1.  **Setting up the API:**
    * I start by defining the base URL for the Stack Exchange API, which is where I'll be requesting the data from.
    * I initialize an empty list called `all_questions` to store all the questions I retrieve.
    * I have a list of tags related to NLP, like 'nlp', 'language-model', 'text-classification', and many more. This list is important because I'll use these tags to filter the questions I want.
    * I define a dictionary called 'params' that contains all the parameters that will be passed to the stackoverflow api. These parameters include:
        * 'page_size': how many questions should be returned per page.
        * 'accepted': only return questions that have accepted answers.
        * 'order': order the returned questions by their creation date.
        * 'sort': sort the returned questions by their creation date.
        * 'site': the site to get the questions from, which is stackoverflow.
        * 'tagged': the tag to filter the questions by.
        * 'key': my api key.
        * 'filter': include the body of the question in the returned data.

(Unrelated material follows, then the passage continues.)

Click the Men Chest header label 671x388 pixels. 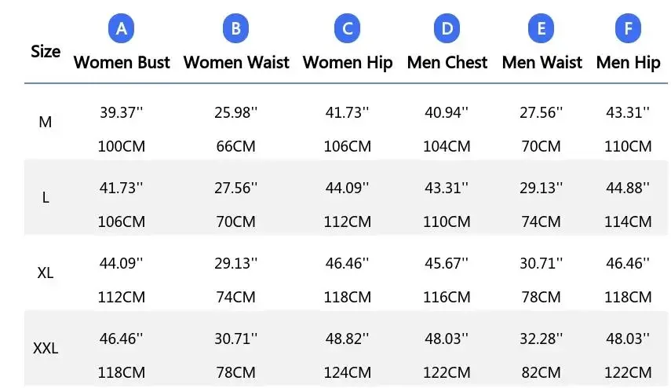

2.  **Looping through Pages and Tags:**
    * I use a `while` loop to keep fetching questions until I have at least 30,000 questions.
    * Inside the loop, I set the `page` and `tagged` parameters in my request.
    * I make a request to the Stack Exchange API using the `requests.get()` function.
    * I check if the API request was successful (status code 200). If not, I print an error message and stop.
    * I print out the page number to monitor the progress of the data fetching.
    * I then extract the 'items' from the json response, which are the questions, and append them to the 'all_questions' list.
    * I increse the size variable, that keeps track of how many questions have been added.
    * I add a small delay using `time.sleep(1)` to avoid overwhelming the API.
    * I increment the page number.
    * I check if there are more pages for the current tag. If not, I move to the next tag in the list.
    * If all tags have been processed, the loop stops.

3.  **Returning the Results:**
    * Finally, I return the `all_questions` list, which now contains all the fetched questions.

4.  **Creating a DataFrame:**
    * Outside the function, I call `fetch_questions()` to get the questions.
    * I then convert the list of questions into a Pandas DataFrame for easier data manipulation.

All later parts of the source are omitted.